Maranhão integra estudos nacionais para eliminação da elefantíase no país

O Maranhão vai integrar o dossiê nacional dos Estados que conseguiram controlar e eliminar a Filariose linfática (elefantíase).
A primeira reunião para resgatar o trabalho de interrupção da cadeia de reprodução do vetor foi realizada na manhã desta quinta-feira (10), na Superintendência de Vigilância Epidemiológica e Controle de Doenças da Secretaria de Estado da Saúde (SES), e contou com a presença de técnicos da SES, da Fundação Oswaldo Cruz (Fiocruz) de Pernambuco e do Ministério da Saúde (MS).
A superintendente de Vigilância Epidemiológica e Controle de Doenças, Léa Márcia Melo da Costa, disse que os técnicos estaduais vão contribuir com a elaboração do dossiê, fornecendo os subsídios necessários. “Os últimos casos notificados em São Luís datam de 1977, quando a Sucam fez um levantamento e encontrou 49 casos. Eles foram tratados e não tivemos mais novas notificações. Vamos resgatar estes trabalhos realizados, por meio de fotos e documentos oficiais, para que possamos contribuir para que o país obtenha oficialmente a certificação de isenção da doença”, explica a superintendente.
Karina Silva Fiorillo, da coordenação geral de Hanseníase e Doenças em Eliminação do Ministério da Saúde, disse que em 1997, durante a 5º Conferência Mundial de Saúde, a Organização Mundial de Saúde (OMS) lançou o Plano Global de Eliminação da Filariose (PELF) como problema de saúde pública até 2020.
Ela conta que o dossiê nacional terá uma apresentação sistemática das evidências da ausência de transmissão da Filariose de todo o país, e deverão conter as características geográficas e econômicas, sistemas de saúde e visão global do programa da doença. “No capítulo de cada Estado contará as suas características gerais, geográficas e econômicas, populacionais, IDH, saneamento e melhorias ambientais”, adiantou Karina Fiorillo.

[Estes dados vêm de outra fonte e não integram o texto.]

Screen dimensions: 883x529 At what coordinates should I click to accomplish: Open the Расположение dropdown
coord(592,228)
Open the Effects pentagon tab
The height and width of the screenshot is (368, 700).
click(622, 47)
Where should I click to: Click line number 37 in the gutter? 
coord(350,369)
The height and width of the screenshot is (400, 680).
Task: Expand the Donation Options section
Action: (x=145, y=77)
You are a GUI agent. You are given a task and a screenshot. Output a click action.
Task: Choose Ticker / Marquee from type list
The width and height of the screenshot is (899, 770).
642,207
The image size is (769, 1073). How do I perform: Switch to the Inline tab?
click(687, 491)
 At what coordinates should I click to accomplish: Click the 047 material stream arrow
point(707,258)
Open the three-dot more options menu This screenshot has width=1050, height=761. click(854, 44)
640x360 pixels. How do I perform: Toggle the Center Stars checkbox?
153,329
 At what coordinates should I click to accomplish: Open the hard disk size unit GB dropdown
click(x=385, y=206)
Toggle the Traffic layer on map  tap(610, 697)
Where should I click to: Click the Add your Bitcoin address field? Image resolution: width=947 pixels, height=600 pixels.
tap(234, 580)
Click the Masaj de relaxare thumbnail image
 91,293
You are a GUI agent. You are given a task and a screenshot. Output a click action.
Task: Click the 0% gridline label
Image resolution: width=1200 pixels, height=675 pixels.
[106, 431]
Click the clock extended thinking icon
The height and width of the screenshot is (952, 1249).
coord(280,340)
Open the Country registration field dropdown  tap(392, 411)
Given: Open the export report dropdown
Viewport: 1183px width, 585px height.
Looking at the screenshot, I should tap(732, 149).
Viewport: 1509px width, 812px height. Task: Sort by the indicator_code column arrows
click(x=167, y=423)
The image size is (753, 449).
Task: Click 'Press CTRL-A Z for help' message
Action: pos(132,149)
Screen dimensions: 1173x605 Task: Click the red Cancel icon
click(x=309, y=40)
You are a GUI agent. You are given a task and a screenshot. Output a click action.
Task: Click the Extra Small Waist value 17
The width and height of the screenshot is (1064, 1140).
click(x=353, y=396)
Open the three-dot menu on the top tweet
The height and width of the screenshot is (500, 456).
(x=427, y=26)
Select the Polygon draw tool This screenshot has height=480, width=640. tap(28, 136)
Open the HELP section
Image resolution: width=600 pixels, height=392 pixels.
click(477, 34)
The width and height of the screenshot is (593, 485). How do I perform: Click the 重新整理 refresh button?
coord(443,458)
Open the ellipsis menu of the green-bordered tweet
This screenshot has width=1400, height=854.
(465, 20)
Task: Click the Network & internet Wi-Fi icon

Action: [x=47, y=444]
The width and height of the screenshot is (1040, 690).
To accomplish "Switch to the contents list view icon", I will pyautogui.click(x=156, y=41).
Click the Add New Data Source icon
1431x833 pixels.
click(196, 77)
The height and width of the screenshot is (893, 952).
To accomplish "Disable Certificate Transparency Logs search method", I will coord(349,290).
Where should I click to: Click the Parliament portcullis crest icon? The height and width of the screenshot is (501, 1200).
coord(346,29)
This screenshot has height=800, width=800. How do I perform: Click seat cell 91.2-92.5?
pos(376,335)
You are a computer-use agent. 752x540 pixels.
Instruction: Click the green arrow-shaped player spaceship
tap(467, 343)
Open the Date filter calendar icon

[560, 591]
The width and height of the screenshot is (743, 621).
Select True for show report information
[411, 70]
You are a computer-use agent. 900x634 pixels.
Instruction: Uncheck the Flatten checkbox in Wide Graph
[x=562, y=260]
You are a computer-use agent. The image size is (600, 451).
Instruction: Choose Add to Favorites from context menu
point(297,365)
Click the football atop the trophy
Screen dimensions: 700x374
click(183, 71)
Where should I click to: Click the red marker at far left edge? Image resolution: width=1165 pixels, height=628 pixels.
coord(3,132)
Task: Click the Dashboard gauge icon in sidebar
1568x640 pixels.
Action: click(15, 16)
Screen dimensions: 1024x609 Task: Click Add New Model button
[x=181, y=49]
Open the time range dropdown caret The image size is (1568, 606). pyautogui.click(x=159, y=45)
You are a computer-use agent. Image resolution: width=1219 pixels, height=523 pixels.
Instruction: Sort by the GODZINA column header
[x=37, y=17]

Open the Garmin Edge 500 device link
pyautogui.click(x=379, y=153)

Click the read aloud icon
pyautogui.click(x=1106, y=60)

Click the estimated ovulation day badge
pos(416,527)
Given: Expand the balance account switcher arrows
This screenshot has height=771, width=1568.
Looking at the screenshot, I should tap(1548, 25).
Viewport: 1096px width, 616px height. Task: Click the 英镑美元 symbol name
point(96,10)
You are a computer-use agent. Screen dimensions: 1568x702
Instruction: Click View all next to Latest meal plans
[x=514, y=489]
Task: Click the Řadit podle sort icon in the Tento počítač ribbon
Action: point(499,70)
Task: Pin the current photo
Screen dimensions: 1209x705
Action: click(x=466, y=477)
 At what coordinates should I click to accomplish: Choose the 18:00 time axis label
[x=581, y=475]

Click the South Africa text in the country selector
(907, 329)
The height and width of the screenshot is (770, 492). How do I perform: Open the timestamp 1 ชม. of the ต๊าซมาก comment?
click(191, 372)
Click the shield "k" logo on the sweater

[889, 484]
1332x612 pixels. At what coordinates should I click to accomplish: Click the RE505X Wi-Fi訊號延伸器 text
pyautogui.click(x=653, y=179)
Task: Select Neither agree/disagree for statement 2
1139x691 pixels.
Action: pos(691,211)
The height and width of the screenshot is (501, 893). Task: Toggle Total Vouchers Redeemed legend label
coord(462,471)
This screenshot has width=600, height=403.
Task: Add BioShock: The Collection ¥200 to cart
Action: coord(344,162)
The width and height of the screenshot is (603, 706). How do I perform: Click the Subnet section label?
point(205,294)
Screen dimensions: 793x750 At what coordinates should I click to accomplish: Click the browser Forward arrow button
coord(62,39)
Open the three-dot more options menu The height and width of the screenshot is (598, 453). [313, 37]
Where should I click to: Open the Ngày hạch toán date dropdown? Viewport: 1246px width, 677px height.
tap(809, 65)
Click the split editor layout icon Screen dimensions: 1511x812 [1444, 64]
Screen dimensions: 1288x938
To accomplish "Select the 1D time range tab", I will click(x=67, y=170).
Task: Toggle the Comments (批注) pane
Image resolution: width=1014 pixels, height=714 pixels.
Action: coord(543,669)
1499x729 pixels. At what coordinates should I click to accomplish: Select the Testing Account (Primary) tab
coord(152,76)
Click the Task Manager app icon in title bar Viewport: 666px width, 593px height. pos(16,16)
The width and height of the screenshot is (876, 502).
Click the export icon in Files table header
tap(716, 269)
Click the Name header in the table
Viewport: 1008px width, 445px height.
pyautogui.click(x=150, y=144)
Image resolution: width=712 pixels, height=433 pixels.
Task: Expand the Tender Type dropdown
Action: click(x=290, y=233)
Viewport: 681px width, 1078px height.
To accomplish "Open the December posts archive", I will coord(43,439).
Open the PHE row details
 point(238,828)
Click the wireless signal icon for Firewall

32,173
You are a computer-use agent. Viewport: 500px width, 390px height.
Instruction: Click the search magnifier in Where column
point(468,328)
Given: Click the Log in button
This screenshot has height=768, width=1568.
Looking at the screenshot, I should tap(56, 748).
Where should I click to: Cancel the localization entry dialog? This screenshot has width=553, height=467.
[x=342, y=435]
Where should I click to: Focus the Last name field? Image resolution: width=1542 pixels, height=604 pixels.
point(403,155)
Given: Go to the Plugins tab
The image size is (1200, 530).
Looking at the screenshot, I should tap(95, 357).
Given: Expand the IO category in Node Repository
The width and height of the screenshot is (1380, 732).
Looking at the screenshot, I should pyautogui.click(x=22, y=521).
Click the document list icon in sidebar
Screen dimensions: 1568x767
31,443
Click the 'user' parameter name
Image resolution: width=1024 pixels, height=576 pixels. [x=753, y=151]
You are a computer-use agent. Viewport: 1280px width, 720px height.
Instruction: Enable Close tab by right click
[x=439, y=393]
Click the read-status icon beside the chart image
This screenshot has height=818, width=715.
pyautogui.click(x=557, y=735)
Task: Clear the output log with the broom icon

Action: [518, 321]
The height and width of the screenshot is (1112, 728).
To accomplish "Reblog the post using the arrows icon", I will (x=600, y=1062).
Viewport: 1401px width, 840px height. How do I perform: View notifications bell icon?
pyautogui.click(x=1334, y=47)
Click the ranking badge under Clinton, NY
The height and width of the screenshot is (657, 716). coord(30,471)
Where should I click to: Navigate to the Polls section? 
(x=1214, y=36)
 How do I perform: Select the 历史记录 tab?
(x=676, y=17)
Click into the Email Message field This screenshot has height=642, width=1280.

Na descrição detalhada dos estados, também contará com mapas contendo focos de transmissões passados e atuais; revisão dos dados de prevalência e intensidade da infecção em humanos; revisão dos dados de prevalência da infecção em mosquitos vetores; doença filarial clínica; distribuição geográfica e prevalência, e ainda o acesso ao tratamento de linfedema e hidrocele.